TRAVAIL À FAIRE: Pouvez-vous recopier le texte sur la synthèse des nanotubes depuis "Synthèse des nanotubes" jusqu'à "nanotubes multiparois (MWNTs)." inclus, en changeant "croissance" en "formation" ?

TEXTE SÉLECTIONNÉ:
━━━━━━━━━━━━━━━━━━━━
Synthèse des nanotubes et remplissage simultané
Le remplissage des nanotubes in situ est réalisé en une seule étape de synthèse. Les deux techniques permettant le remplissage des nanotubes de carbone pendant leur croissance sont les procédés par arc électrique et CCVD (Catalytic Chemical Vapor Deposition). Ces deux techniques conduisent en général à la synthèse et au remplissage de nanotubes multiparois (MWNTs).
Arc électrique à anode composite
Cette technique repose sur la création d’un arc électrique entre deux électrodes de graphite aux bornes desquelles est appliquée une différence de potentiel. Des températures de plusieurs milliers de degrés sont atteintes et subliment les éléments constituant l’anode au sein d’un plasma, puis recondensent en des endroits divers du réacteur. La synthèse de MWNTs remplis est réalisée en dopant l’anode avec l’élément à encapsuler à l’intérieur des nanotubes. C’est d’ailleurs cette technique qui a permis la découverte accidentelle des nanotubes simple paroi (SWNTs) en voulant initialement remplir des MWNTs avec du Fe [111] et avec du Co [15]. Les MWNTs se forment sur la cathode au sein d’un dépôt constitué de nombreux sous produits de synthèse (nanoparticules métalliques, carbone amorphe, coques de carbone, …). Une partie des MWNTs formés à la cathode est remplie de l’élément initialement utilisé pour doper l’anode. Cette technique a permis de synthétiser des nanotubes remplis avec des carbures métalliques [168, 169, 92, 236, 264], des métaux de transition (Ti, Cr, Ni, Cu, …) [60, 300, 237], des terres rares (Dy, Gd, …) [60, 92] et d’autres éléments (S, Ge, Sb, Se, …) [92, 177, 237].
CCVD (Catalytic Chemical Vapor Deposition)
━━━━━━━━━━━━━━━━━━━━
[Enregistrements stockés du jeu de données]

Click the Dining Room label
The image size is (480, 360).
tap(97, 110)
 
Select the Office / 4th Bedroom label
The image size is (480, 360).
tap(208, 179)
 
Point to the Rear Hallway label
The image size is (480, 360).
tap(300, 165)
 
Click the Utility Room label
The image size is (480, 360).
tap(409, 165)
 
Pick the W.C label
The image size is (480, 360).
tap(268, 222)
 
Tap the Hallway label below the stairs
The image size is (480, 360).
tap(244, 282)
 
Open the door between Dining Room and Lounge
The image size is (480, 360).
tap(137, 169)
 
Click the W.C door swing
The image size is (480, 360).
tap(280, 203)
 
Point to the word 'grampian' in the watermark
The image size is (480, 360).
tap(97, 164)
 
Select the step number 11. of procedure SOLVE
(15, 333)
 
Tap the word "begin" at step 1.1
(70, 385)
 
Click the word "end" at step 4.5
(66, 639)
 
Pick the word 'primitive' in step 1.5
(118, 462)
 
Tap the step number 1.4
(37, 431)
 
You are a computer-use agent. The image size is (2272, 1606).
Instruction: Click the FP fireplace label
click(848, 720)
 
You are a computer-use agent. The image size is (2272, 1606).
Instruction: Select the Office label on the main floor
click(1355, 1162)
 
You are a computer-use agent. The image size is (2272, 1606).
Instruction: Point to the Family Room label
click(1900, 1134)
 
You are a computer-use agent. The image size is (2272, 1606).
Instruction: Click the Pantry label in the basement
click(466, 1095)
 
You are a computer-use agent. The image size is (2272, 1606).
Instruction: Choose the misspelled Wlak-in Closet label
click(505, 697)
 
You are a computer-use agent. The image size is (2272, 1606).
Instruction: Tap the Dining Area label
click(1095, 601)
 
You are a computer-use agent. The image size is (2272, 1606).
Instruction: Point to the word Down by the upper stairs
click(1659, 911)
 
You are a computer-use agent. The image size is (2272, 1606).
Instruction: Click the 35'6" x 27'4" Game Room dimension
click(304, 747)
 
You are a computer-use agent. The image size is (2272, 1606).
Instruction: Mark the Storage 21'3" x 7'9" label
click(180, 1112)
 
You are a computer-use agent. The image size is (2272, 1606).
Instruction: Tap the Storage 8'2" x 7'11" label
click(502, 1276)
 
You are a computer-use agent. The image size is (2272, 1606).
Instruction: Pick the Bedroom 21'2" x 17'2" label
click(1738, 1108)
━━━━━━━━━━━━━━━━━━━━
RÉSULTAT OBTENU:
Synthèse des nanotubes et remplissage simultané
Le remplissage des nanotubes in situ est réalisé en une seule étape de synthèse. Les deux techniques permettant le remplissage des nanotubes de carbone pendant leur formation sont les procédés par arc électrique et CCVD (Catalytic Chemical Vapor Deposition). Ces deux techniques conduisent en général à la synthèse et au remplissage de nanotubes multiparois (MWNTs).